*Information*.
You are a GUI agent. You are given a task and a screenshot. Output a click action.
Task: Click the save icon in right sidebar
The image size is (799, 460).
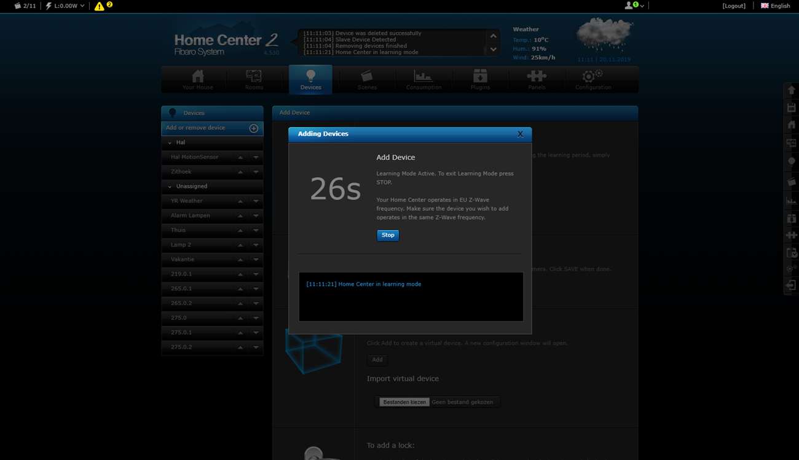pos(791,108)
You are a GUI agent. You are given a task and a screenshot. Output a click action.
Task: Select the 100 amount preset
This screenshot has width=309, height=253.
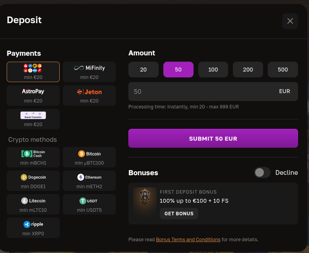(213, 70)
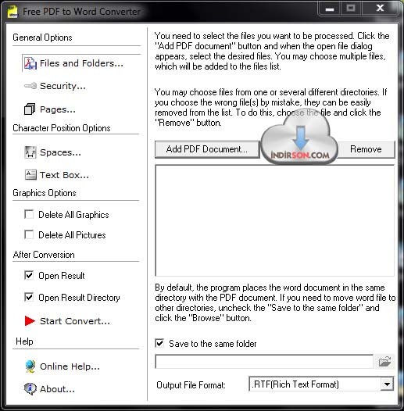
Task: Select the .RTF(Rich Text Format) combo box
Action: pos(321,384)
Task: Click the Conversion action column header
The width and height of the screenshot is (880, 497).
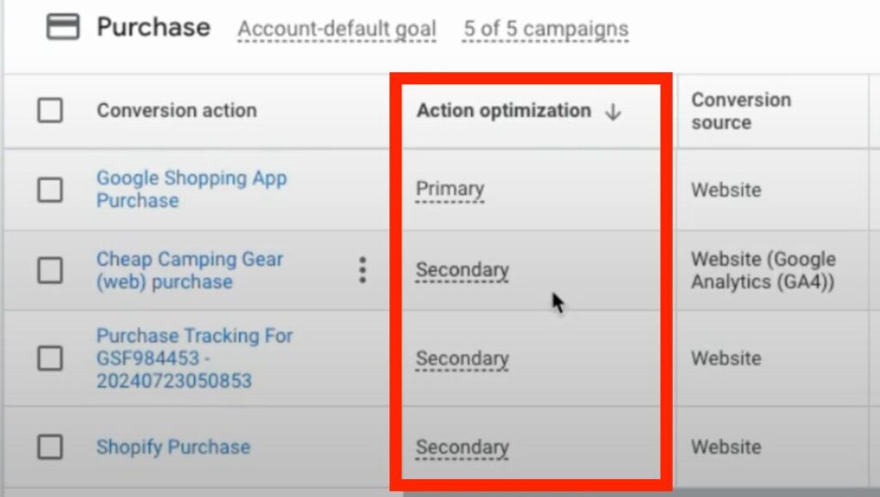Action: [x=177, y=111]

*Exercise aim*.
Return the complete material exactly as given, excluding images.

*Answer to this task*.
You are a GUI agent. You are given a task and a screenshot. Output a click action.
Task: Click the save icon in right sidebar
The image size is (799, 460).
pos(791,108)
You are a GUI agent. You are given a task and a screenshot. Output a click action.
Task: Select the 100 amount preset
This screenshot has width=309, height=253.
(213, 70)
Task: Select the .RTF(Rich Text Format) combo box
Action: pos(321,384)
Task: Click the Conversion action column header
The width and height of the screenshot is (880, 497).
Action: [x=177, y=111]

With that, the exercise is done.